(CNN) — The House is poised to vote Friday on a $9.7 billion Superstorm Sandy aid package after delays over fiscal cliff bickering and a warning from federal officials that funds are running out.
Frustrated victims of the massive October storm in the Northeast watched this week as a vote on a much larger $60 billion package got canceled.
Lawmakers are expected to pass the first portion Friday and weigh in on the remaining $51 billion in broader aid on January 15.
The Federal Emergency Management Agency notified the outgoing Congress on Tuesday — its last day in session — that without additional borrowing authority, it will run out of money within days to compensate storm victims under the National Flood Insurance Program.
The large aid package not voted on included more than $9.7 billion in new borrowing authority, according to the federal emergency agency.

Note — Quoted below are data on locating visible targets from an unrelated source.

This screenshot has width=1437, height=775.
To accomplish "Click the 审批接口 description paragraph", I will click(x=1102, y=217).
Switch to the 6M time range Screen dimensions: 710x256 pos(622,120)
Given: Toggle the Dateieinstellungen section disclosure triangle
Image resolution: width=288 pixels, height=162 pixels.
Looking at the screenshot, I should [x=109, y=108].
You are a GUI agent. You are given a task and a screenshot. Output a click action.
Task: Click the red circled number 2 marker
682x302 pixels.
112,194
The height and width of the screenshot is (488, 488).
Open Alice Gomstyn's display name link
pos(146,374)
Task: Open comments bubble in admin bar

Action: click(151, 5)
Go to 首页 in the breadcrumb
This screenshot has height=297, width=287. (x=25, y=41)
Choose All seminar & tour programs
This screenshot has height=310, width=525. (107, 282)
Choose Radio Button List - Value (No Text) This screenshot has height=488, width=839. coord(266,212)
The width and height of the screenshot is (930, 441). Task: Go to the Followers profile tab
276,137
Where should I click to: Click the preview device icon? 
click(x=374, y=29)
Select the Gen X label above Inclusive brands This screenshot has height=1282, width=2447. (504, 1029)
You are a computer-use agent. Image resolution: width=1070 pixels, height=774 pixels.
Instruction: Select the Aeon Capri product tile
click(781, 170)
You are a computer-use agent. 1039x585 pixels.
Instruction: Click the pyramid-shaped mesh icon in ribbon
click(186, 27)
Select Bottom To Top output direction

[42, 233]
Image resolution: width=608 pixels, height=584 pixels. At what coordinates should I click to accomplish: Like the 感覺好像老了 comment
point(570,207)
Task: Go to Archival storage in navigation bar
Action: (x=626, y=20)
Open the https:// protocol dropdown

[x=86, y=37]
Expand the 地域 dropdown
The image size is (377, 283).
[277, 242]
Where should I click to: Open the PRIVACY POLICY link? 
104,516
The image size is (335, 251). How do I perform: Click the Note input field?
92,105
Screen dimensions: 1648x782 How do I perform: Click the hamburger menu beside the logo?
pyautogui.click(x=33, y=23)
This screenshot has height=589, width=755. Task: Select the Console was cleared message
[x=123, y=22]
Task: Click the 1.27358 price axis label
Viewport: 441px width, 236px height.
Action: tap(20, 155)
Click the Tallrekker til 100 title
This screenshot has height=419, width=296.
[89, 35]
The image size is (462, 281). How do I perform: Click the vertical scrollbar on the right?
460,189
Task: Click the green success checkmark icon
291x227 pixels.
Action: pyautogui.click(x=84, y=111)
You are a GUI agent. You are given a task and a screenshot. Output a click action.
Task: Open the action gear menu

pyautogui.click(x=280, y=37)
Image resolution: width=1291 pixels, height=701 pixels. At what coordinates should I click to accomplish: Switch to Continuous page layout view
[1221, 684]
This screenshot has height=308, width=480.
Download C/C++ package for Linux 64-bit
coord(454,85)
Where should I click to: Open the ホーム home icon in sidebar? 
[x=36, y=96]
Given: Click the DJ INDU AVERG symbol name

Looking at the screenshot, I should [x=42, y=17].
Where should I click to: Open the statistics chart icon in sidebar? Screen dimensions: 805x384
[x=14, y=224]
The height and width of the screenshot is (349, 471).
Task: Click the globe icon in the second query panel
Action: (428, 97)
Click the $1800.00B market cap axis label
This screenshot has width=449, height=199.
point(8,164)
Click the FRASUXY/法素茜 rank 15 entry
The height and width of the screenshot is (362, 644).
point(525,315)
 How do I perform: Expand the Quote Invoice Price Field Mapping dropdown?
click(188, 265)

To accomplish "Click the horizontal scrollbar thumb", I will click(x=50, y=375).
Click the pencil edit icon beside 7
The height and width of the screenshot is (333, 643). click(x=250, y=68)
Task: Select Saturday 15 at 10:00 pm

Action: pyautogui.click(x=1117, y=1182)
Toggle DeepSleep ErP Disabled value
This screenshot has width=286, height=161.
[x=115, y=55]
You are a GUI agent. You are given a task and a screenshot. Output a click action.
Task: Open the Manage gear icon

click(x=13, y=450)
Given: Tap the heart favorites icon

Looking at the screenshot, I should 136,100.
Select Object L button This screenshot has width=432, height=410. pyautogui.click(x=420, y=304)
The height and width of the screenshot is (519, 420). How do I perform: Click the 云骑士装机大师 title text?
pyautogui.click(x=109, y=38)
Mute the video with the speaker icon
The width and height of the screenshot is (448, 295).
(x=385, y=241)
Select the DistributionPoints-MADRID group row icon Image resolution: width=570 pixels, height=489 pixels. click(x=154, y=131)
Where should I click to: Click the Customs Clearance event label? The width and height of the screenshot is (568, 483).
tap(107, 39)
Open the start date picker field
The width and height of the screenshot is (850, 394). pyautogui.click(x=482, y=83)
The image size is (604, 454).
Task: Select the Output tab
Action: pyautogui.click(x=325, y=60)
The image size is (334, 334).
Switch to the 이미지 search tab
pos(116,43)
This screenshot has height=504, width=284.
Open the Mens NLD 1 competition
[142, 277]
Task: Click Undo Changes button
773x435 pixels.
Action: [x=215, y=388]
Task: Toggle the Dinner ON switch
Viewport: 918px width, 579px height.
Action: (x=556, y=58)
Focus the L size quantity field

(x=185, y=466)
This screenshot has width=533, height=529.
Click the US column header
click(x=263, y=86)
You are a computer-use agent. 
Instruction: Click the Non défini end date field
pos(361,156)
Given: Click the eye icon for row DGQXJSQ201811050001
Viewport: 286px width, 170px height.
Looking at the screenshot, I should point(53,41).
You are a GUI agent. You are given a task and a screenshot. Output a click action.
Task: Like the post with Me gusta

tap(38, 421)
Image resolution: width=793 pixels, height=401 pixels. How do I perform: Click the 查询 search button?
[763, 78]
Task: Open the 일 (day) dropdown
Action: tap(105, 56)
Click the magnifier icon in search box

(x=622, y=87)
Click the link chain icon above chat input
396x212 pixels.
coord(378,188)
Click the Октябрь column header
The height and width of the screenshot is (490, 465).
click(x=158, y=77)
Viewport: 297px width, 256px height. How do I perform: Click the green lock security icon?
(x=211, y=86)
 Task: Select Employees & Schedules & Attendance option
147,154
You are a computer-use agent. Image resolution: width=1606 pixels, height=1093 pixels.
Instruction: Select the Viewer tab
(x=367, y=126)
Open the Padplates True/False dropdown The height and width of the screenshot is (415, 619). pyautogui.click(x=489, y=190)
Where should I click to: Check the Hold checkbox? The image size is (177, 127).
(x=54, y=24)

It urged “timely congressional action” to meet survivors’ needs.
Outgoing lawmakers dropped what seemed like a sure thing for the suffering region into the lap of the new Congress, which convened Thursday. It will now consider it in two parts.
Republicans in the last Congress criticized proposed congressional “pork” spending in the bill that was unrelated to Sandy needs.
Democrat and Republican lawmakers in the region, including New Jersey Gov. Chris Christie, had unleashed a firestorm of criticism at their own party in the House for not addressing the measure as originally planned.
“New Jersey deserves better than the duplicity we saw on display,” Christie said, adding, that this is “why the American people hate Congress.”
Later, closed-door meetings with House Republicans from the Northeast and their leaders Eric Cantor and John Boehner calmed some sentiments.
Boehner is the House speaker while Cantor is the Majority leader.
Democrats were less mollified.
“It’s really unbelievable how Speaker Boehner and his party could just walk away,” said Christine Quinn, speaker of the New York City Council. “To promise us a vote weeks from now? Why should we believe him at all? It’s just shocking.”
In a statement, Boehner and Cantor said “critical aid” to storm victims should be the first priority of the new Congress. Both were re-elected and have retained their leadership positions in the new House.
The Senate, which had already approved the larger Sandy plan that the House declined to consider, is expected to sign off on the scaled-back version Friday as well, according to a Democratic leadership aide.
But Senators will hold off on any further action.